#### Aim of the exercise
The response should consist only of the lines from the one with "Manage my cookies (215, 970)" to the end of the data below, copied exactly and without pictures.

#### Extracted entries
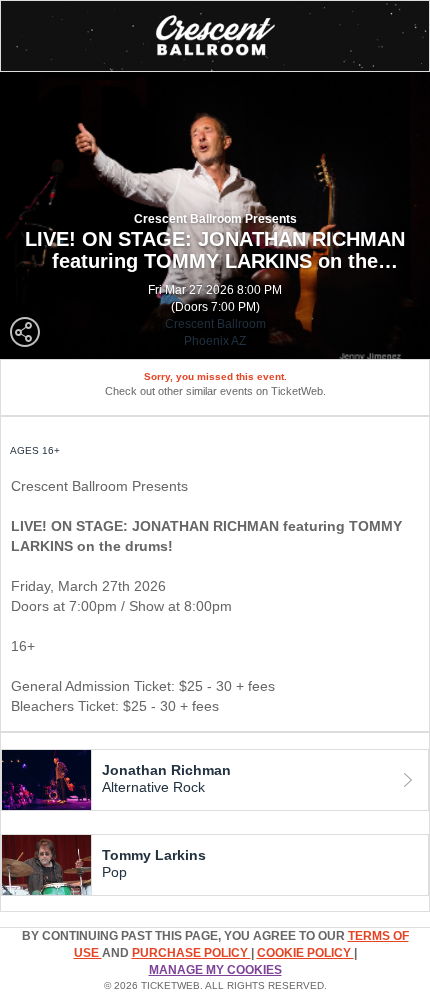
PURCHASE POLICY (191, 953)
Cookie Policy (305, 953)
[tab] (215, 780)
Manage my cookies (215, 970)
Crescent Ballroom (215, 324)
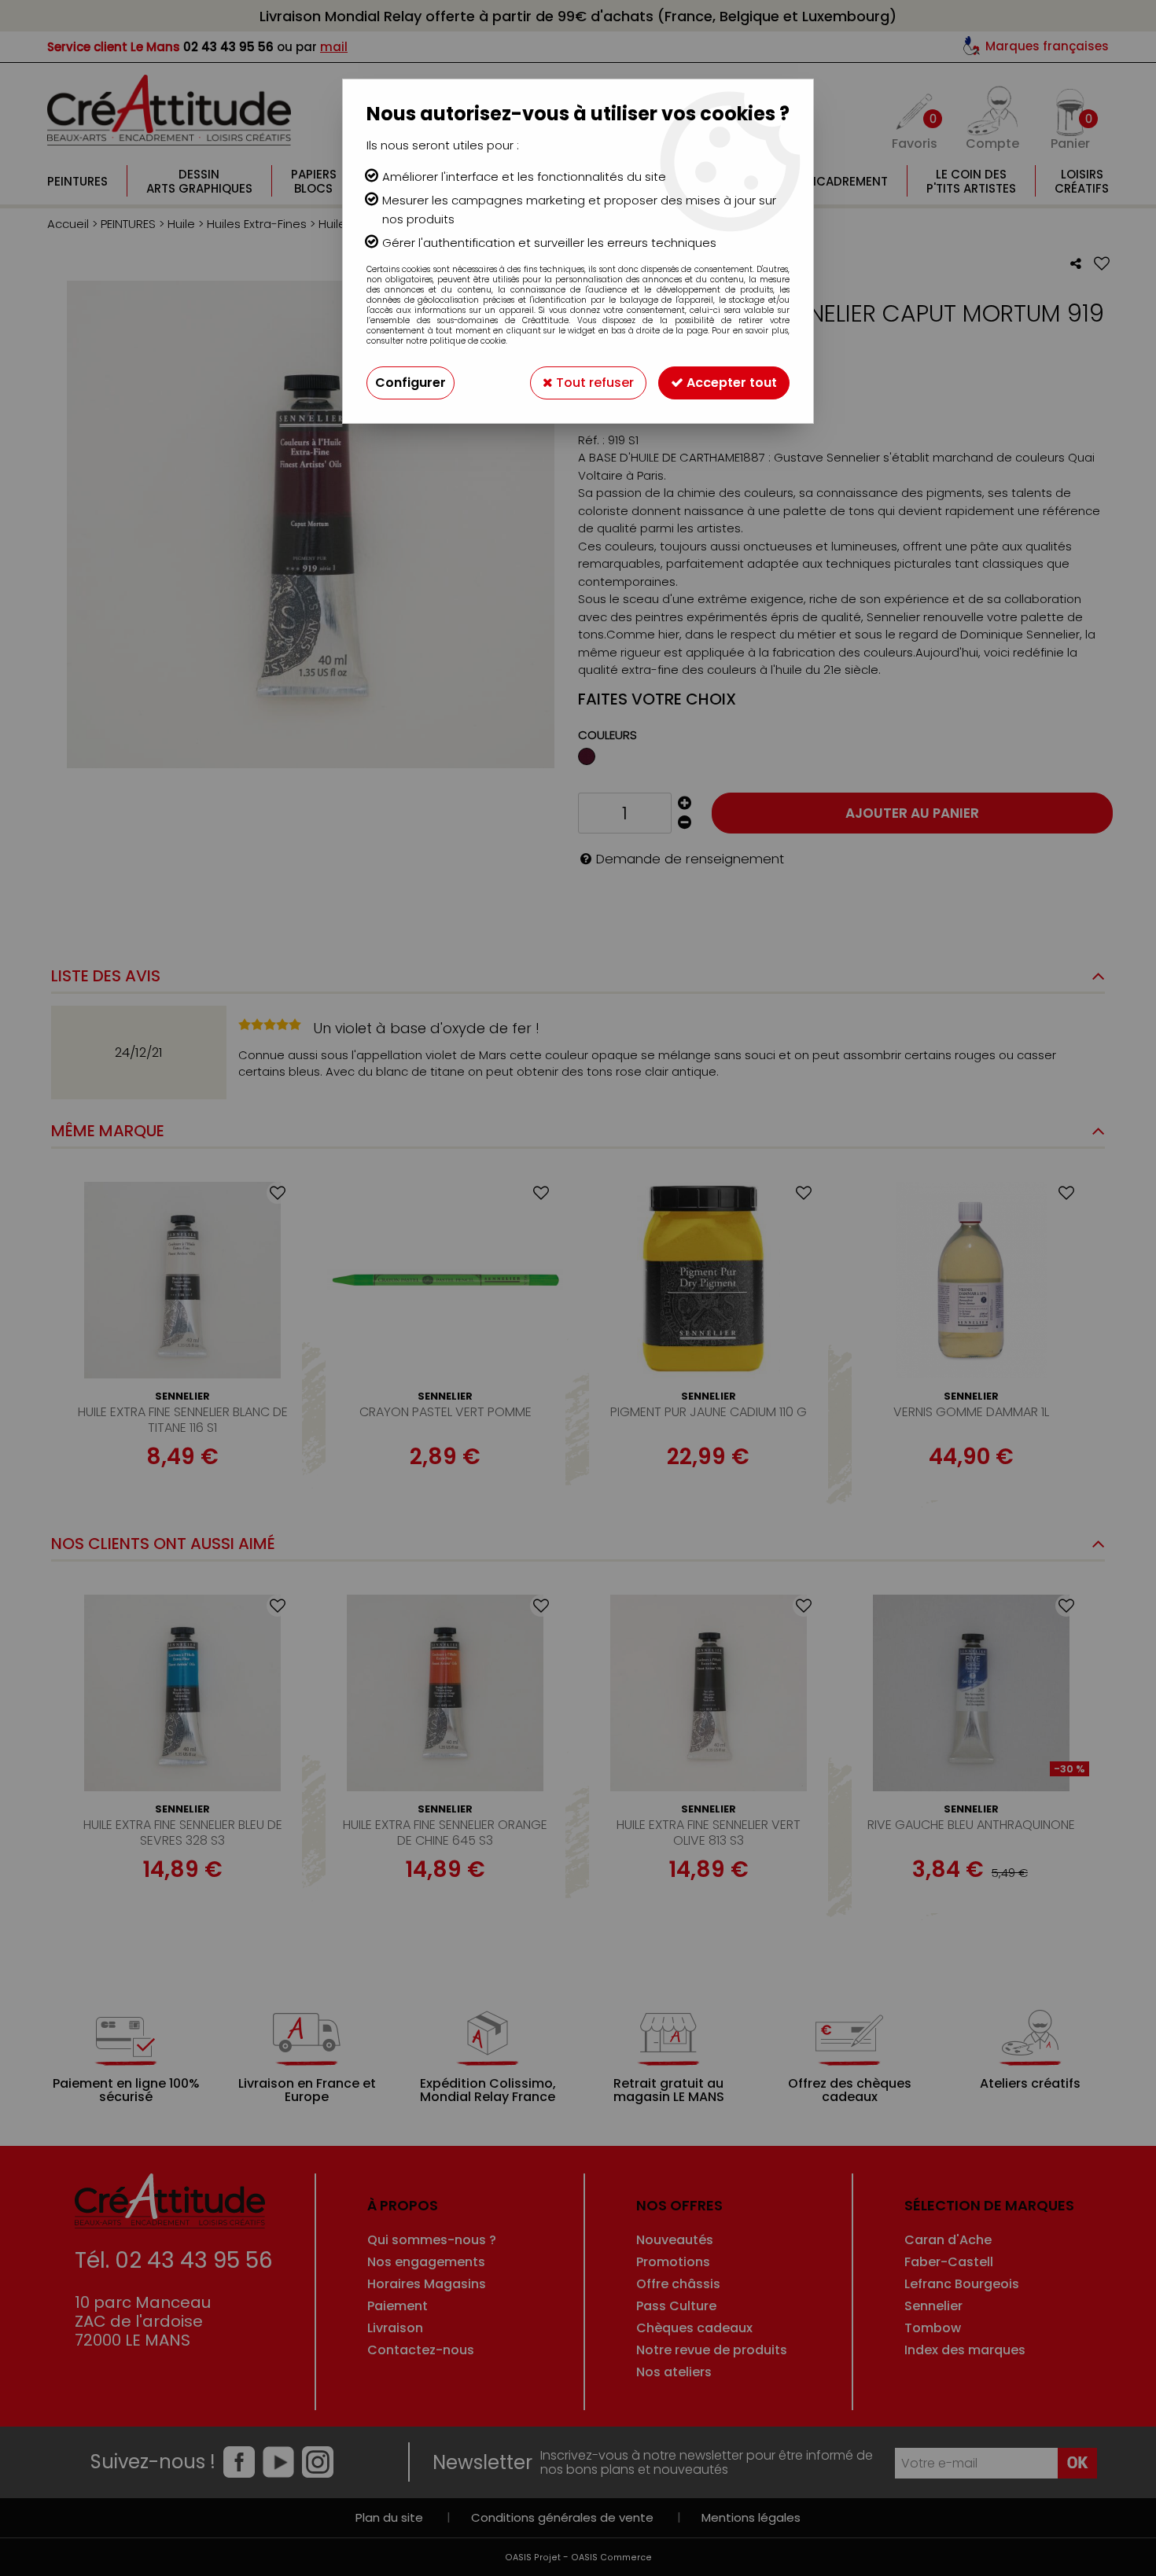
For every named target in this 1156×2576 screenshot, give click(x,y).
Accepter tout (730, 383)
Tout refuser (593, 383)
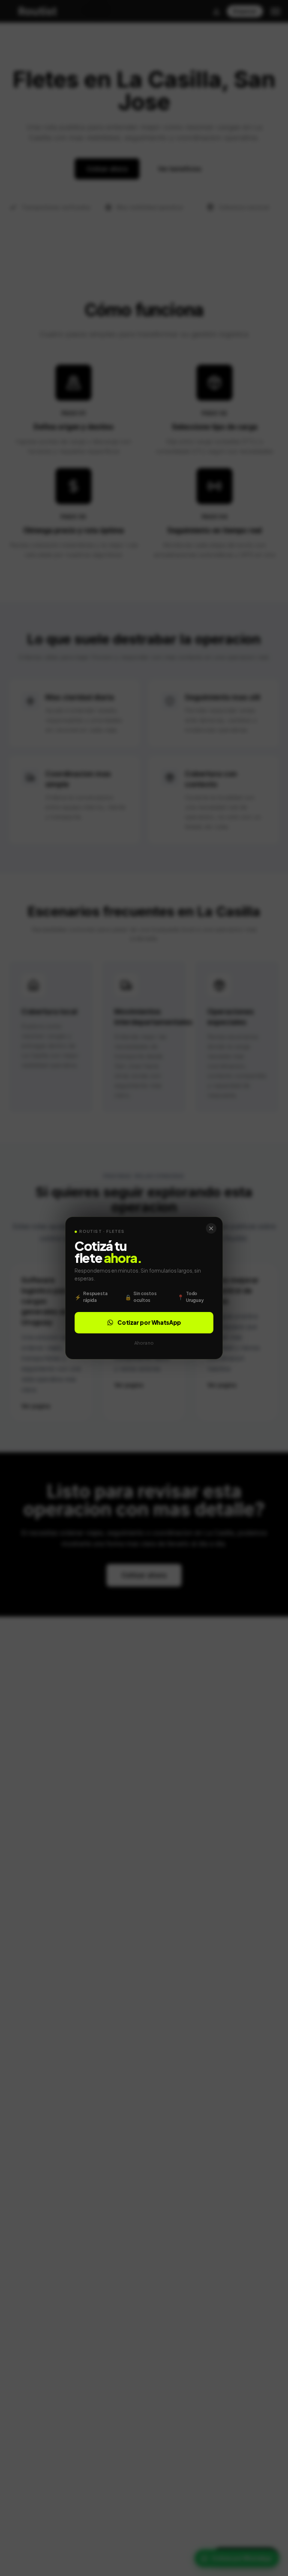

#### Task solution
Manage my cookies (215, 970)
Crescent Ballroom (215, 324)
For every named target in this 1156×2576 screenshot, give click(x,y).
Accepter tout (730, 383)
Tout refuser (593, 383)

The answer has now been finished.